▶ **Source excerpt**:
Efficient Organic Light Emitting Diodes Using Solution-Processed Alkali Metal Carbonate Doped ZnO as Electron Injection Layer

Introduction

Organic light-emitting diodes (OLEDs) have been extensively investigated as a promising technology for energy-saving lighting and large-area flexible displays (Kido et al., 1995; Forrest, 2004; Sasabe and Kido, 2010; Higuchi et al., 2015; Li et al., 2016). Typically, there are two kinds of device structures mainly used in OLEDs, i.e., conventional and inverted structures. Compared with the conventional structure, the inverted OLEDs (IOLEDs), which use the air stable metals as top anode and indium-tin-oxide (ITO) as the cathode, have been considered as an advantageous approach to improve the stability and the roll-to-roll fabrication process of flat-panel display (Chu et al., 2006; Morii et al., 2006; Sessolo and Bolink, 2011; Chen et al., 2012; Guo et al., 2017; Fukagawa et al., 2018). Moreover, one benefit of the IOLED is to take advantage of the existing n-type amorphous silicon thin film transistor (a-Si TFT) technology for the development of the active-matrix driving OLED technology (Kabra et al., 2010; Hsieh et al., 2011; Zhong et al., 2011; Park et al., 2015; Hosono et al., 2017).

▶ **Given exercise A**: Within the entries, rename "Viewport" to "Display" in the lines from the one containing "Click the red bullet before 'Words" through the end of the entries, inclusive, leaving all else unchanged. Leave the pictures out of your answer.
The entries that follow are separate material, unrelated to the OLED passage.

▶ **Available records**:

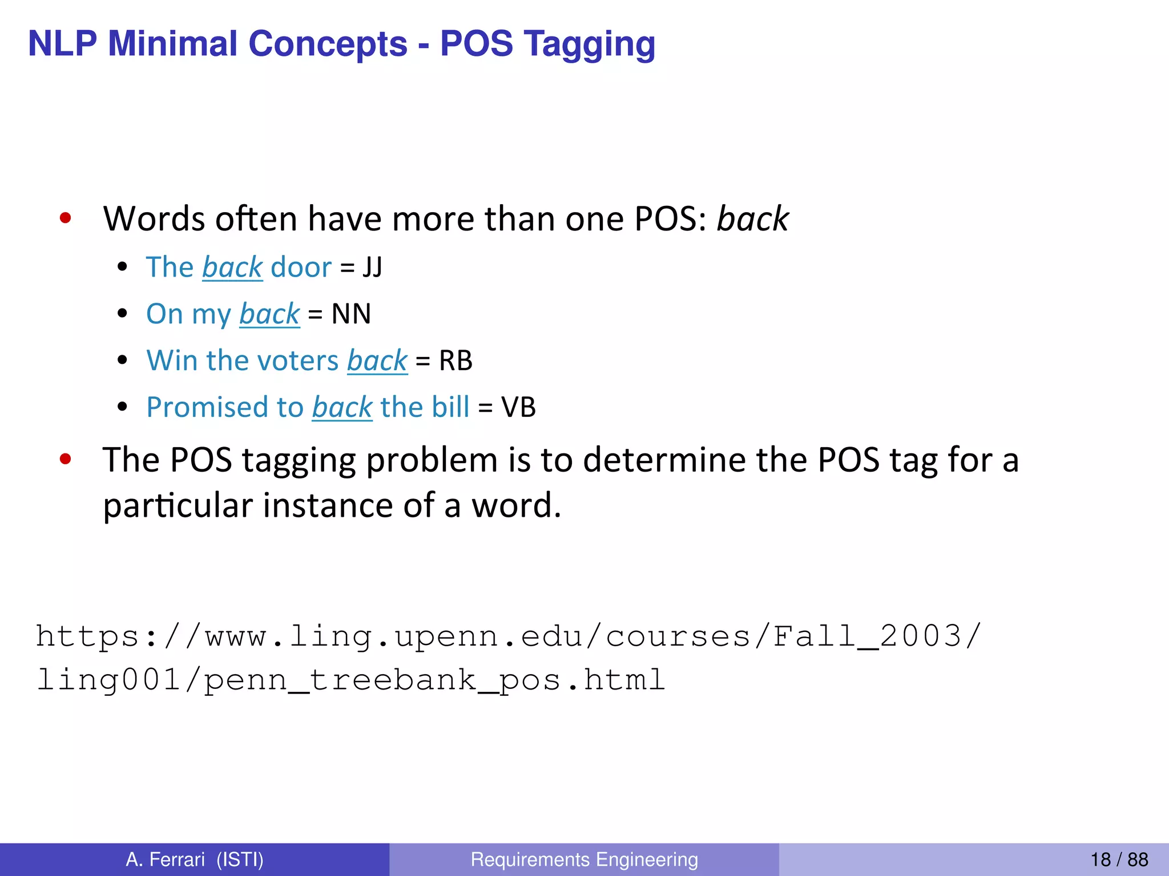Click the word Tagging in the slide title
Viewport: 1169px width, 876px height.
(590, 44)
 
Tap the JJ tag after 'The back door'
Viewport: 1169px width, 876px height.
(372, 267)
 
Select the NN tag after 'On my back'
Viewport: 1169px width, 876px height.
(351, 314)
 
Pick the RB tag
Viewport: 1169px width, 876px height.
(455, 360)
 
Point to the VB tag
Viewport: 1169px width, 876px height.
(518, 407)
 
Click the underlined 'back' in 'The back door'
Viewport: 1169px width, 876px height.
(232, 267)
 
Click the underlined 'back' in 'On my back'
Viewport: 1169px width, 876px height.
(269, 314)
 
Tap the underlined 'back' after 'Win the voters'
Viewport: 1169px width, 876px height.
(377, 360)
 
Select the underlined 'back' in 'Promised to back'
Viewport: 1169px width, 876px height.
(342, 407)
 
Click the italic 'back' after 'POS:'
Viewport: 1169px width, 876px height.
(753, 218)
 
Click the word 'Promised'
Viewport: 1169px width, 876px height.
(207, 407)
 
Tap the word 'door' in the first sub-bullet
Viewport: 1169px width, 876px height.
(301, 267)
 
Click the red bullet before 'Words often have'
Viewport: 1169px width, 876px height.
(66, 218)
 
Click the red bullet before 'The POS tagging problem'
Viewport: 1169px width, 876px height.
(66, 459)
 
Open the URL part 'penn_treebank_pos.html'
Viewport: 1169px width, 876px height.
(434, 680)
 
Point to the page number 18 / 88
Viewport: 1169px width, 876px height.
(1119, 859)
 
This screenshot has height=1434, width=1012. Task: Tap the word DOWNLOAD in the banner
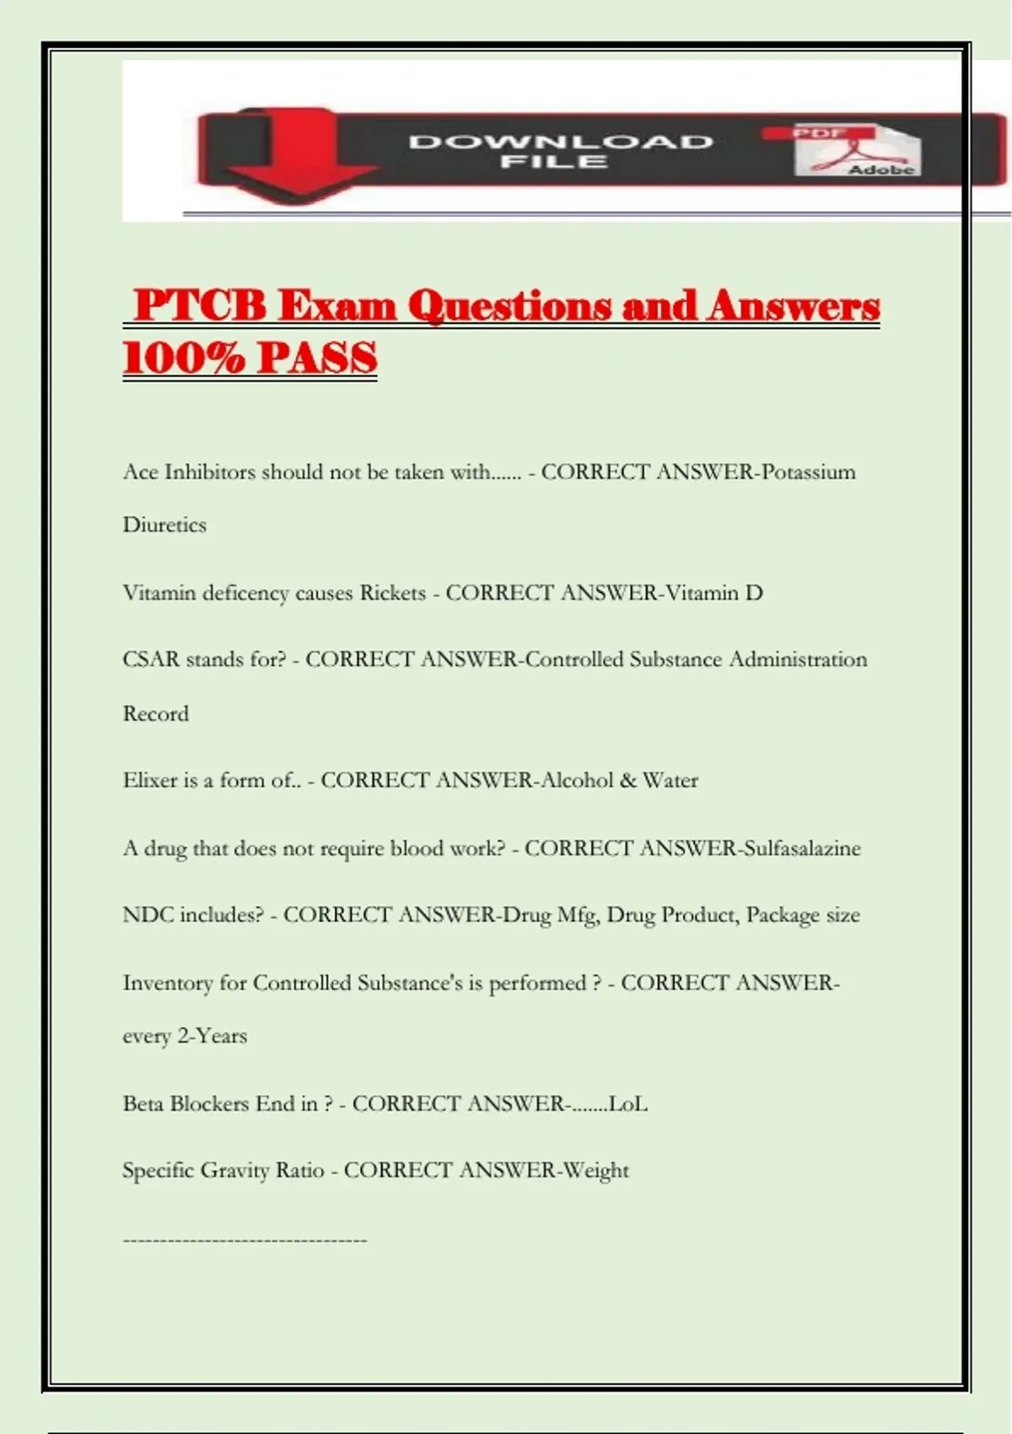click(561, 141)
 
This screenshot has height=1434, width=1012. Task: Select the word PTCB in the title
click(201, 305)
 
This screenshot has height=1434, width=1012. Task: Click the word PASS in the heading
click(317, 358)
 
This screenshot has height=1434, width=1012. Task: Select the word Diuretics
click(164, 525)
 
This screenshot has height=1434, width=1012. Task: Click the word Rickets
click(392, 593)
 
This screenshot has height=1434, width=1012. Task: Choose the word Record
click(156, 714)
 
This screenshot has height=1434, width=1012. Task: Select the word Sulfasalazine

▶ **Given exercise B**: Echo the OLED passage in full, word for word.

▶ **Final answer A**:
Click the red bullet before 'Words often have'
Display: 1169px width, 876px height.
(66, 218)
 
Click the red bullet before 'The POS tagging problem'
Display: 1169px width, 876px height.
(66, 459)
 
Open the URL part 'penn_treebank_pos.html'
Display: 1169px width, 876px height.
(434, 680)
 
Point to the page number 18 / 88
Display: 1169px width, 876px height.
(1119, 859)
 
This screenshot has height=1434, width=1012. Task: Tap the word DOWNLOAD in the banner
click(561, 141)
 
This screenshot has height=1434, width=1012. Task: Select the word PTCB in the title
click(201, 305)
 
This screenshot has height=1434, width=1012. Task: Click the word PASS in the heading
click(317, 358)
 
This screenshot has height=1434, width=1012. Task: Select the word Diuretics
click(164, 525)
 
This screenshot has height=1434, width=1012. Task: Click the word Rickets
click(392, 593)
 
This screenshot has height=1434, width=1012. Task: Choose the word Record
click(156, 714)
 
This screenshot has height=1434, width=1012. Task: Select the word Sulfasalazine

▶ **Final answer B**:
Efficient Organic Light Emitting Diodes Using Solution-Processed Alkali Metal Carbonate Doped ZnO as Electron Injection Layer

Introduction

Organic light-emitting diodes (OLEDs) have been extensively investigated as a promising technology for energy-saving lighting and large-area flexible displays (Kido et al., 1995; Forrest, 2004; Sasabe and Kido, 2010; Higuchi et al., 2015; Li et al., 2016). Typically, there are two kinds of device structures mainly used in OLEDs, i.e., conventional and inverted structures. Compared with the conventional structure, the inverted OLEDs (IOLEDs), which use the air stable metals as top anode and indium-tin-oxide (ITO) as the cathode, have been considered as an advantageous approach to improve the stability and the roll-to-roll fabrication process of flat-panel display (Chu et al., 2006; Morii et al., 2006; Sessolo and Bolink, 2011; Chen et al., 2012; Guo et al., 2017; Fukagawa et al., 2018). Moreover, one benefit of the IOLED is to take advantage of the existing n-type amorphous silicon thin film transistor (a-Si TFT) technology for the development of the active-matrix driving OLED technology (Kabra et al., 2010; Hsieh et al., 2011; Zhong et al., 2011; Park et al., 2015; Hosono et al., 2017).